ANALAMANGA - La police de la route revient pour faire respecter la loi

Après des mois d’absence, la police de la route refait surface à Analamanga. Les automobilistes devront respecter le code de la route, sous peine de sanctions immédiates.

Trois types de gilets distingueront les policiers selon leur fonction : contrôle, régulation ou intervention.

La police de la route reprend du service à Analamanga après plus de huit mois d’absence. Lors d’une rencontre avec la presse hier au commissariat central de Tsaralalàna, le contrôleur général de police Seraly Hercule a annoncé le déploiement, dès lundi, de 520 agents spécialement formés.

« À partir de maintenant, la loi sera appliquée sans intervention ni favoritisme. Les contrevenants seront sanctionnés, quel que soit leur statut », a-t-il déclaré. Les policiers porteront trois types de gilets distincts selon leur mission et seront identifiables par un numéro et un badge. Les usagers sont invités à éviter toute altercation sur la voie publique et à se tourner vers les bureaux compétents en cas de litige.

Un délai de 48 heures

Le commissaire principal de police Alain Adonis Rafalimanana, directeur régional de la Sécurité publique, a précisé que des points de contrôle ont été définis et que les agents disposeront de fiches de contravention officielles et de matériel réglementaire.

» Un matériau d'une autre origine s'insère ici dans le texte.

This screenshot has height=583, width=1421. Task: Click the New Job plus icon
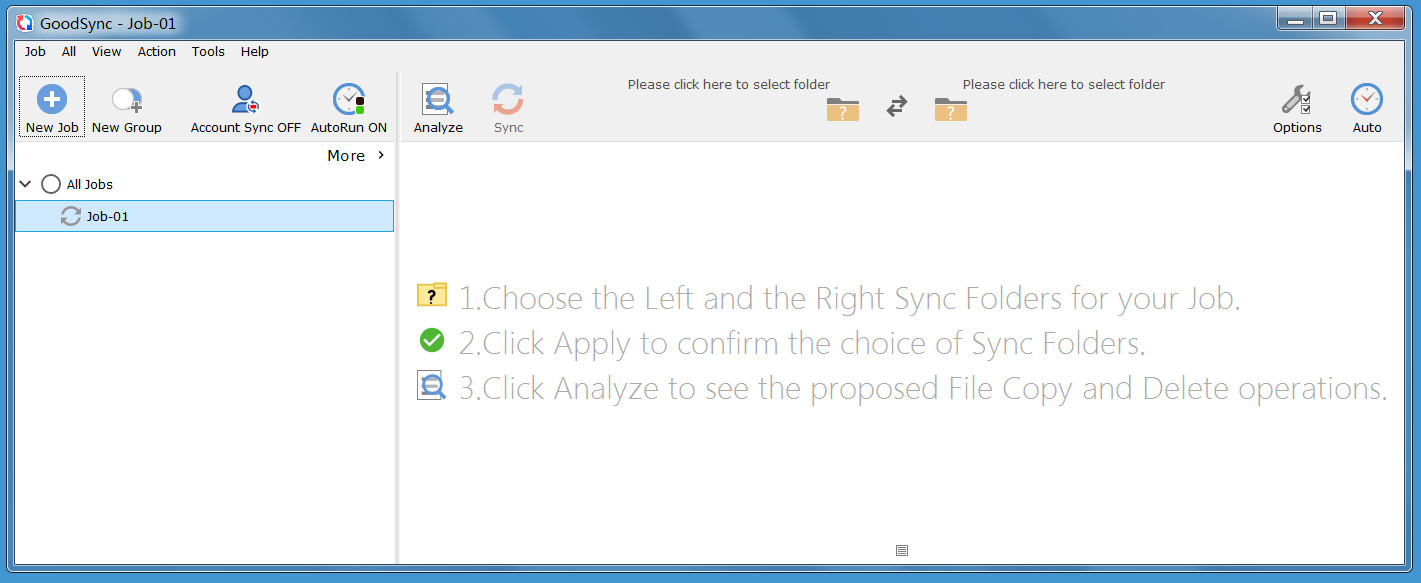pyautogui.click(x=52, y=100)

Les automobilistes pourront être arrêtés pour infractions visibles ou non, et recevront à la fois des sanctions et des conseils. Les barrages routiers viseront à sécuriser les voyageurs et à prévenir les actes de banditisme ou le transport d’objets interdits. Les véhicules en infraction pourront être placés en fourrière, avec rétention des papiers de trois à dix jours et paiement d’amendes dans un délai de 48 heures sous peine d’arrestation.

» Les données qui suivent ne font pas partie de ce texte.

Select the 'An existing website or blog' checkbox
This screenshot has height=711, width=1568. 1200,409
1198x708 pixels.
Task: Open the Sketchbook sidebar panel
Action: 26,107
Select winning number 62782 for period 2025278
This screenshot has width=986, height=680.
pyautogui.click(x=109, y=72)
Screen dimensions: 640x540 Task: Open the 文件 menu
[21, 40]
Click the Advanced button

La police entend mettre fin aux pratiques illégales, dont les refus d’obtempérer, la circulation à contresens ou l’usage abusif des bicyclettes comme moyen de transport collectif. Les amendes seront réglées au commissariat central de Tsaralalàna pour la capitale et dans les communes pour les districts périphériques.

Les responsables affirment vouloir instaurer une discipline stricte et une police « familière » mais ferme, pour réduire les accidents et faire respecter le code de la route. Les autorités espèrent qu’en six mois, les automobilistes d’Analamanga adopteront une conduite conforme. La priorité est de restaurer l’ordre et la sécurité sur les routes.